Exercise brief - Look through the records, and whenever a line includes the word "output", copy it.

Stored items from a collection:

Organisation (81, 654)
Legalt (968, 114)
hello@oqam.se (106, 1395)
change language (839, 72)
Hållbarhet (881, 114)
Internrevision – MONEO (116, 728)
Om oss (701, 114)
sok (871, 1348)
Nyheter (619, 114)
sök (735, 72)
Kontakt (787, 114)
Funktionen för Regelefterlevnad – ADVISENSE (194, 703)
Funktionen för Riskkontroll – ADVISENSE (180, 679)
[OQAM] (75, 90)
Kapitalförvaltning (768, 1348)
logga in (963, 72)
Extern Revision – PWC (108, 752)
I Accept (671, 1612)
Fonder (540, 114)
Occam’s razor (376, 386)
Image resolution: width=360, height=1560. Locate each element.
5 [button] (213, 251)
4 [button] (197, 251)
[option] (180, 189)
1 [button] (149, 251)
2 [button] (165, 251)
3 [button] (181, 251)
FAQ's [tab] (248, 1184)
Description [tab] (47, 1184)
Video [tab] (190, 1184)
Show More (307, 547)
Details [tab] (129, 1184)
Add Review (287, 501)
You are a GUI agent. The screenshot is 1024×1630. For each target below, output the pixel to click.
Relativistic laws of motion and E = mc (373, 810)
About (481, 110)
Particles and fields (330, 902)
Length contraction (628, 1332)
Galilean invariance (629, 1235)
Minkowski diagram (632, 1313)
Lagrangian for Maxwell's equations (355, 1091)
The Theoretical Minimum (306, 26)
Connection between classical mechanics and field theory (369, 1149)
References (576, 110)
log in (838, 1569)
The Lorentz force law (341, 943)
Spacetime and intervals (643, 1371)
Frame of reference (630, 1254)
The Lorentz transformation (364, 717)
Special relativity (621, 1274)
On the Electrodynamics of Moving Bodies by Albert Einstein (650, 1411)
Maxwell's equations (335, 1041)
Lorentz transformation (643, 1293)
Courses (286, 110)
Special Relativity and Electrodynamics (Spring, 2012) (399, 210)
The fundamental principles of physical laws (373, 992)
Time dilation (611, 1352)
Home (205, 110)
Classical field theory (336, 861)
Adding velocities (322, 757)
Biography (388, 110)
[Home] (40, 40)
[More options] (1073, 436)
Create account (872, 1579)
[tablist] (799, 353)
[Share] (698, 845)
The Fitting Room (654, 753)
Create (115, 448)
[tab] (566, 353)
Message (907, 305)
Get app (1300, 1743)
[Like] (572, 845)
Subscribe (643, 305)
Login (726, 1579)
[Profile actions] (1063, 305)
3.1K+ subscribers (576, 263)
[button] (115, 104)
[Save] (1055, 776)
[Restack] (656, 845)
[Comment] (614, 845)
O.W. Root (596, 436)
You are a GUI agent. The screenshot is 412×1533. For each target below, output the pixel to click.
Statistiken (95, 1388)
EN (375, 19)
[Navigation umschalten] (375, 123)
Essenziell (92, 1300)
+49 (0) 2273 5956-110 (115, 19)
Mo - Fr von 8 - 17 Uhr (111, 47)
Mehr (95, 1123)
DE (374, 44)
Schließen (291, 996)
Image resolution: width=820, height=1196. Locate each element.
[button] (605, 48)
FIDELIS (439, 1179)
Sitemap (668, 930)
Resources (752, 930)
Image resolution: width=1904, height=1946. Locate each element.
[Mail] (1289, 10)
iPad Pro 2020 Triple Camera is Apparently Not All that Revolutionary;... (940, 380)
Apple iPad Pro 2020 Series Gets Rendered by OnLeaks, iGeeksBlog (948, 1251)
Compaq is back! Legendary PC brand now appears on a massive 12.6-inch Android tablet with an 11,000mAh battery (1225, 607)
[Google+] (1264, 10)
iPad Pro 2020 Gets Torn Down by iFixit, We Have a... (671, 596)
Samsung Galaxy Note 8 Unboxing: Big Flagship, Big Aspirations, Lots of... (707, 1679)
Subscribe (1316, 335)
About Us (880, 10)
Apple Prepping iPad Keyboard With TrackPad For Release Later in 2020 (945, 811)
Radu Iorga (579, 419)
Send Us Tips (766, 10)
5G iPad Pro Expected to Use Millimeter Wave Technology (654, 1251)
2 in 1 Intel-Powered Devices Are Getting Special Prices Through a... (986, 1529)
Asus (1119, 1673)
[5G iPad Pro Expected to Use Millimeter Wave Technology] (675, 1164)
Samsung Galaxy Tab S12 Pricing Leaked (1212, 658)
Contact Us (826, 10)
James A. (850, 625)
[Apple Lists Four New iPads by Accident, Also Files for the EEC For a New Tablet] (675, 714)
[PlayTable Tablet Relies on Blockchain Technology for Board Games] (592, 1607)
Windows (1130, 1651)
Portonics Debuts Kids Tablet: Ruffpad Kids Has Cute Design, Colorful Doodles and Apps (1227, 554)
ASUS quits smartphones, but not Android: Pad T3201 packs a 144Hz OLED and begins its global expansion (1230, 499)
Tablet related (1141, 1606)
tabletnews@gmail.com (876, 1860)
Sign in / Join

Written answer -
You are a GUI agent. The screenshot is 1024×1630. For each target below, output the pixel to click.
You are a GUI agent. The screenshot is 412×1533. For each target below, output the pixel to click.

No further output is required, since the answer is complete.